Write every line of the material out exactly as shown.
Segment Start: EXTRACTED MATERIAL
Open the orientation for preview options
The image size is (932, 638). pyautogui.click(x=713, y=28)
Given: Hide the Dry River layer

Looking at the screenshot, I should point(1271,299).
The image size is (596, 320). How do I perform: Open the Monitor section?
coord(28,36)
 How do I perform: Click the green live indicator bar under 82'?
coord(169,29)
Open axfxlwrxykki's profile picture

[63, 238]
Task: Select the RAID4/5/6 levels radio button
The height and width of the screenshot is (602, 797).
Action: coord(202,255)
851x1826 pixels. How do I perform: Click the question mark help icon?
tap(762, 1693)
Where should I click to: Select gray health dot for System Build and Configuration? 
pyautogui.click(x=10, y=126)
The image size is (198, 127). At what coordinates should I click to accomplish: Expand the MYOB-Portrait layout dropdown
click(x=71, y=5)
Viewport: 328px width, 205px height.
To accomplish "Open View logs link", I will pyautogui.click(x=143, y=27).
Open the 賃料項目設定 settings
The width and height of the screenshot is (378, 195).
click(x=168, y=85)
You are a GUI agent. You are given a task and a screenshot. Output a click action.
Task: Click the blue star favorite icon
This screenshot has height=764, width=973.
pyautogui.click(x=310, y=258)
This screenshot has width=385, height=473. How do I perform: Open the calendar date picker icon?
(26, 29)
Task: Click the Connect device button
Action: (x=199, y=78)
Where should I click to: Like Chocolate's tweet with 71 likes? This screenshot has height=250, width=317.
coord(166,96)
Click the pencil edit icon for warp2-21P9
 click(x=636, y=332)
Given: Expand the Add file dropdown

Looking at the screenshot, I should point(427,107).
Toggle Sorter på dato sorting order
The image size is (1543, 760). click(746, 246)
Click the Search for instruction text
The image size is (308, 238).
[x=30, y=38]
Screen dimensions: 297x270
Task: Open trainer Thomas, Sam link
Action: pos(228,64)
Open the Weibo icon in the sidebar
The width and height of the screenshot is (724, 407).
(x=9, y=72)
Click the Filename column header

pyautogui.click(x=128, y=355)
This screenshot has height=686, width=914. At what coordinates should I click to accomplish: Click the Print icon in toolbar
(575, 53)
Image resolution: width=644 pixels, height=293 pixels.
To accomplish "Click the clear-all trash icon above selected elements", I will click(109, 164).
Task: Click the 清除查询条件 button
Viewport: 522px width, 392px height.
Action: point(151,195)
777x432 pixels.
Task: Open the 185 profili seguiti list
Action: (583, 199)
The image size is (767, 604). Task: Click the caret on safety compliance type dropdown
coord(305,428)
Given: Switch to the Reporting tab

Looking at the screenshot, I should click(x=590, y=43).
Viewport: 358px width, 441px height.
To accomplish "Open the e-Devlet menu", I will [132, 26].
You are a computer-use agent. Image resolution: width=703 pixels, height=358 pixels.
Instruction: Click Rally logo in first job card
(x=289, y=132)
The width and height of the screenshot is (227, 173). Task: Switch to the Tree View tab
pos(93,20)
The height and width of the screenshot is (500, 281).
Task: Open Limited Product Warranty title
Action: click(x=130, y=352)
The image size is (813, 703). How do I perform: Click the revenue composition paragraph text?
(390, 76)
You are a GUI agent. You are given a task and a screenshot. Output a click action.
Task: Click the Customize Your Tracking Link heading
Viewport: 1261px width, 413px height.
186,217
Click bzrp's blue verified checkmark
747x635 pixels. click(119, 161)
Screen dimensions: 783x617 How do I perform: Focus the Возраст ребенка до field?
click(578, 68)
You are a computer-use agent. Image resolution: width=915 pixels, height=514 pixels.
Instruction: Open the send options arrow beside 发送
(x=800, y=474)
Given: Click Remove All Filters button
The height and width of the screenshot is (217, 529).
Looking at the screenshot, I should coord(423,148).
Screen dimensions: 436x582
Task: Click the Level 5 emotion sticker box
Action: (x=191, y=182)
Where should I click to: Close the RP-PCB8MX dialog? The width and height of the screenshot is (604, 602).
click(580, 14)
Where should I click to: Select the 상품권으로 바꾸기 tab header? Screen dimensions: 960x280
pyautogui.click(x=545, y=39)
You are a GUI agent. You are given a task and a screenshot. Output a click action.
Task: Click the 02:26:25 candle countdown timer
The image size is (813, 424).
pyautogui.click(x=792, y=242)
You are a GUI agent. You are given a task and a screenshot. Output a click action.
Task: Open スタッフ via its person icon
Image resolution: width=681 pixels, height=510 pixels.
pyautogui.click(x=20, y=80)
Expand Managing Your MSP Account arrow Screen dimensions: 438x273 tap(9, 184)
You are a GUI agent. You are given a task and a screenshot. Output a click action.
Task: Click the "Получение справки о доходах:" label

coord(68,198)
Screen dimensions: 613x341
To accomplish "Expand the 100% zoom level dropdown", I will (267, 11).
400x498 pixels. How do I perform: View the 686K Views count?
Segment End: EXTRACTED MATERIAL
**RESPONSE TO THE EXERCISE**
Open the orientation for preview options
The image size is (932, 638). pyautogui.click(x=713, y=28)
Given: Hide the Dry River layer

Looking at the screenshot, I should point(1271,299).
The image size is (596, 320). How do I perform: Open the Monitor section?
coord(28,36)
 How do I perform: Click the green live indicator bar under 82'?
coord(169,29)
Open axfxlwrxykki's profile picture

[63, 238]
Task: Select the RAID4/5/6 levels radio button
The height and width of the screenshot is (602, 797).
Action: coord(202,255)
851x1826 pixels. How do I perform: Click the question mark help icon?
tap(762, 1693)
Where should I click to: Select gray health dot for System Build and Configuration? 
pyautogui.click(x=10, y=126)
The image size is (198, 127). At what coordinates should I click to accomplish: Expand the MYOB-Portrait layout dropdown
click(x=71, y=5)
Viewport: 328px width, 205px height.
To accomplish "Open View logs link", I will pyautogui.click(x=143, y=27).
Open the 賃料項目設定 settings
The width and height of the screenshot is (378, 195).
click(x=168, y=85)
You are a GUI agent. You are given a task and a screenshot. Output a click action.
Task: Click the blue star favorite icon
This screenshot has height=764, width=973.
pyautogui.click(x=310, y=258)
This screenshot has width=385, height=473. How do I perform: Open the calendar date picker icon?
(26, 29)
Task: Click the Connect device button
Action: (x=199, y=78)
Where should I click to: Like Chocolate's tweet with 71 likes? This screenshot has height=250, width=317.
coord(166,96)
Click the pencil edit icon for warp2-21P9
 click(x=636, y=332)
Given: Expand the Add file dropdown

Looking at the screenshot, I should point(427,107).
Toggle Sorter på dato sorting order
The image size is (1543, 760). click(746, 246)
Click the Search for instruction text
The image size is (308, 238).
[x=30, y=38]
Screen dimensions: 297x270
Task: Open trainer Thomas, Sam link
Action: pos(228,64)
Open the Weibo icon in the sidebar
The width and height of the screenshot is (724, 407).
(x=9, y=72)
Click the Filename column header

pyautogui.click(x=128, y=355)
This screenshot has height=686, width=914. At what coordinates should I click to accomplish: Click the Print icon in toolbar
(575, 53)
Image resolution: width=644 pixels, height=293 pixels.
To accomplish "Click the clear-all trash icon above selected elements", I will click(109, 164).
Task: Click the 清除查询条件 button
Viewport: 522px width, 392px height.
Action: point(151,195)
777x432 pixels.
Task: Open the 185 profili seguiti list
Action: (583, 199)
The image size is (767, 604). Task: Click the caret on safety compliance type dropdown
coord(305,428)
Given: Switch to the Reporting tab

Looking at the screenshot, I should click(x=590, y=43).
Viewport: 358px width, 441px height.
To accomplish "Open the e-Devlet menu", I will [132, 26].
You are a computer-use agent. Image resolution: width=703 pixels, height=358 pixels.
Instruction: Click Rally logo in first job card
(x=289, y=132)
The width and height of the screenshot is (227, 173). Task: Switch to the Tree View tab
pos(93,20)
The height and width of the screenshot is (500, 281).
Task: Open Limited Product Warranty title
Action: click(x=130, y=352)
The image size is (813, 703). How do I perform: Click the revenue composition paragraph text?
(390, 76)
You are a GUI agent. You are given a task and a screenshot. Output a click action.
Task: Click the Customize Your Tracking Link heading
Viewport: 1261px width, 413px height.
186,217
Click bzrp's blue verified checkmark
747x635 pixels. click(119, 161)
Screen dimensions: 783x617 How do I perform: Focus the Возраст ребенка до field?
click(578, 68)
You are a computer-use agent. Image resolution: width=915 pixels, height=514 pixels.
Instruction: Open the send options arrow beside 发送
(x=800, y=474)
Given: Click Remove All Filters button
The height and width of the screenshot is (217, 529).
Looking at the screenshot, I should coord(423,148).
Screen dimensions: 436x582
Task: Click the Level 5 emotion sticker box
Action: (x=191, y=182)
Where should I click to: Close the RP-PCB8MX dialog? The width and height of the screenshot is (604, 602).
click(580, 14)
Where should I click to: Select the 상품권으로 바꾸기 tab header? Screen dimensions: 960x280
pyautogui.click(x=545, y=39)
You are a GUI agent. You are given a task and a screenshot. Output a click action.
Task: Click the 02:26:25 candle countdown timer
The image size is (813, 424).
pyautogui.click(x=792, y=242)
You are a GUI agent. You are given a task and a screenshot. Output a click action.
Task: Open スタッフ via its person icon
Image resolution: width=681 pixels, height=510 pixels.
pyautogui.click(x=20, y=80)
Expand Managing Your MSP Account arrow Screen dimensions: 438x273 tap(9, 184)
You are a GUI agent. You are given a task and a screenshot. Output a click action.
Task: Click the "Получение справки о доходах:" label

coord(68,198)
Screen dimensions: 613x341
To accomplish "Expand the 100% zoom level dropdown", I will (267, 11).
400x498 pixels. How do I perform: View the 686K Views count?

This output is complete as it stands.